Yes, Blockchain Can Be Hacked: 5 Ways It Can Be Done

# Attack Type How It Works Real-World Impact / Estimated Loss Resource Link
1 51% Attack An attacker gains control of >50% of mining/hash power, allowing double-spending and chain reorganization. Example: Bitcoin Gold suffered ~$18M+ in double-spend attacks. Estimated cost to attack small networks: $5,000–$100,000+ per hour (depending on hash rental). CoinDesk – 51% attack explained: https://www.coindesk.com/learn/what-is-a-51-percent-attack/
2 Smart Contract Exploit Hackers exploit coding vulnerabilities in decentralized applications (DeFi protocols). Example: Ethereum DeFi exploits have exceeded $600M+ in single attacks (e.g., Ronin Bridge). Audit costs for prevention: $50,000–$500,000+. CertiK – Smart contract security: https://www.certik.com/resources/blog
3 Private Key Theft / Phishing Users lose access when hackers steal wallet private keys via phishing or malware. Global crypto phishing losses exceed $1B+ annually. Individual losses range $1,000–$100M+. Hardware wallets cost ~$5,000–₹15,000 ($60–$200). Chainalysis Crypto Crime Report: https://go.chainalysis.com/crypto-crime-report.html
4 Oracle Manipulation Attackers manipulate external price feeds used by DeFi smart contracts. DeFi oracle attacks have caused $10M–$100M+ losses. Defensive oracle solutions can cost $20,000–$200,000 integration. Chainlink – Oracle attack overview: https://blog.chain.link/what-is-a-blockchain-oracle/
5 Sybil / Network Attack Creating multiple fake nodes to influence consensus in weaker networks. Lower-cost attack on small blockchains; may cost $1,000–$50,000 depending on validator requirements. MIT Technology Review – Sybil attack explained: https://www.technologyreview.com/

Summary of Financial Impact

Attack Category Layer Targeted Typical Financial Impact
51% Attack Core protocol $10M–$100M+
Smart Contract Hack Application layer $100K–$600M+
Wallet/Key Theft User layer $1K–$100M+
Oracle Exploit Data layer $10M–$100M+
Sybil Attack Network layer Moderate disruption; varies

Important Clarification

Blockchain itself (the core cryptographic ledger) is extremely secure, especially on large networks like:

  • Bitcoin
  • Ethereum

However, vulnerabilities usually occur at:

  • The application layer (smart contracts)
  • The user layer (private keys)
  • The network layer (routing, Sybil attacks)

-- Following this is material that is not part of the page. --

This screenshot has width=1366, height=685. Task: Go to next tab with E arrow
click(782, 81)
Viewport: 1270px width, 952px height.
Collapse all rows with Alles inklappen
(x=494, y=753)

Why Large Blockchains Are Hard to Hack

Security Feature Why It Helps
Massive hash power Makes 51% attacks extremely expensive
Decentralization No single point of failure
Cryptography Protects transaction integrity
Continuous auditing Detects vulnerabilities early
Bug bounty programs Incentivize responsible disclosure ($10K–$1M rewards)

Conclusion

Blockchain hacks have recently drastically increased as hackers have discovered that vulnerabilities exist. Since 2017, public data displays that hackers have taken around $2 billion in cryptocurrency.